#### [What the exercise asks]
Turn everything from the line containing "Screen dimensions: 998x601" down to the line containing "Action: pyautogui.click(x=197, y=268)", both included, into a Markdown table with the columns Row and Line. Number the rows and leave out any blank lines.
# Excerpted records start
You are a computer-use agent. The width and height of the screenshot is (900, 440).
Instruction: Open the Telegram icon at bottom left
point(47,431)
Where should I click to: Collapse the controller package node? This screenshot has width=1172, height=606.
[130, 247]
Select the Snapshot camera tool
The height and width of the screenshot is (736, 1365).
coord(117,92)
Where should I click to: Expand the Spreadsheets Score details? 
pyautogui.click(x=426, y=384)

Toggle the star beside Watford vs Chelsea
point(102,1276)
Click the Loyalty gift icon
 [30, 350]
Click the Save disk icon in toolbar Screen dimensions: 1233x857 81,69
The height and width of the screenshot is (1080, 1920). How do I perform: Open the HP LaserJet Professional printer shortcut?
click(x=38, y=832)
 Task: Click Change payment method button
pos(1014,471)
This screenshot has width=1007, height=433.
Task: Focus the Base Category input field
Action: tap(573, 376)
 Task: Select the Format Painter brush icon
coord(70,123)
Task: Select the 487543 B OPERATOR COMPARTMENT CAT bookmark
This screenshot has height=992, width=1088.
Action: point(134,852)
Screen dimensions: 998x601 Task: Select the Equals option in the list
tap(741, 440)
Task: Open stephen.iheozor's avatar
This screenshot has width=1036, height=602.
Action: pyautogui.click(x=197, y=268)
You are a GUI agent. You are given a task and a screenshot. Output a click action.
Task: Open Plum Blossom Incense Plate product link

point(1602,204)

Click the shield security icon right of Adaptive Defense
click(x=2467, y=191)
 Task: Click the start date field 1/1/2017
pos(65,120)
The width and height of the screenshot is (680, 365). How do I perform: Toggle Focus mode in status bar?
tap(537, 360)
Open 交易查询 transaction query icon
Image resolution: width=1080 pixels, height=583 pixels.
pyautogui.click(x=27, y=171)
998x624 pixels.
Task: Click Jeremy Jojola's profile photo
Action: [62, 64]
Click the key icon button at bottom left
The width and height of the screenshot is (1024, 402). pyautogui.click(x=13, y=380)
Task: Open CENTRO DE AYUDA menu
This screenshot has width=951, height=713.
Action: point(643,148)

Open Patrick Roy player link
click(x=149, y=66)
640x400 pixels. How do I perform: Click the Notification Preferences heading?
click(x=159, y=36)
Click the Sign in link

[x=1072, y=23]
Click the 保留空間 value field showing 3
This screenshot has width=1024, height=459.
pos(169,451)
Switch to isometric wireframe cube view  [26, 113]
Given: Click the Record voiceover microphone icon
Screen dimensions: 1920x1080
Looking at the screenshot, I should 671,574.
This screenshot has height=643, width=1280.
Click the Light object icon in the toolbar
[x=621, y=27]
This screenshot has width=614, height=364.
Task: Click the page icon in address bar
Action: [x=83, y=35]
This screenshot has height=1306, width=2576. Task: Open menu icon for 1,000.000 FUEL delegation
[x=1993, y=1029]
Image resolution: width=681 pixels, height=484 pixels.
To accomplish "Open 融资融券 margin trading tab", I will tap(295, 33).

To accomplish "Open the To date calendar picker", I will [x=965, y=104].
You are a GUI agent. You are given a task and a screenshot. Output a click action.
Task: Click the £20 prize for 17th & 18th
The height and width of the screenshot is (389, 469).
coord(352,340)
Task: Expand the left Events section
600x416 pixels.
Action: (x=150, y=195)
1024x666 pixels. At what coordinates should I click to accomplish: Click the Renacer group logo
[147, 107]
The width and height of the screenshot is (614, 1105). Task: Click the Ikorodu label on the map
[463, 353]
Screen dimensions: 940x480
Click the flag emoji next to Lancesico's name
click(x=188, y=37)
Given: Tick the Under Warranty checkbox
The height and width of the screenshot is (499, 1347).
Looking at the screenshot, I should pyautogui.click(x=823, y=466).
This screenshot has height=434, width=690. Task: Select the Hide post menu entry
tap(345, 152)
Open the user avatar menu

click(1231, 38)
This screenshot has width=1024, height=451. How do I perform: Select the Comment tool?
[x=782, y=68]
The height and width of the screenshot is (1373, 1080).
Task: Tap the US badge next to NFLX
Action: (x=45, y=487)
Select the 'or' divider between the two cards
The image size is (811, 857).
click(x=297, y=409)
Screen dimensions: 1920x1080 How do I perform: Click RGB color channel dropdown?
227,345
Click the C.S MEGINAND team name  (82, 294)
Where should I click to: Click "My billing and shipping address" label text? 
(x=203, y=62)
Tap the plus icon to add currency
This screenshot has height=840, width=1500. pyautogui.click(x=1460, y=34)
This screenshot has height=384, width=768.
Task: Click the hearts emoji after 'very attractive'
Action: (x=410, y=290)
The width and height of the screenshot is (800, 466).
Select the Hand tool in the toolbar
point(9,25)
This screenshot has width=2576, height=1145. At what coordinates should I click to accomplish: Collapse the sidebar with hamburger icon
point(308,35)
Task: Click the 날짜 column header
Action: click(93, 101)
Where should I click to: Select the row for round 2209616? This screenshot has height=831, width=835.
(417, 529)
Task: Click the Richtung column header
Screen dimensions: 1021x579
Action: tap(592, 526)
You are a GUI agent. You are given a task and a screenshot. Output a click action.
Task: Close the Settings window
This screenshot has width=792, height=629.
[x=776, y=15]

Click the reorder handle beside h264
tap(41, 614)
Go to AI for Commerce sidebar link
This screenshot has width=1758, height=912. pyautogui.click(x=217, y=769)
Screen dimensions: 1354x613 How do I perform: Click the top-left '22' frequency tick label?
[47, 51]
# Excerpted records end
#### [Output]
| Row | Line |
|---|---|
| 1 | Screen dimensions: 998x601 Task: Select the Equals option in the list |
| 2 | tap(741, 440) |
| 3 | Task: Open stephen.iheozor's avatar |
| 4 | This screenshot has width=1036, height=602. |
| 5 | Action: pyautogui.click(x=197, y=268) |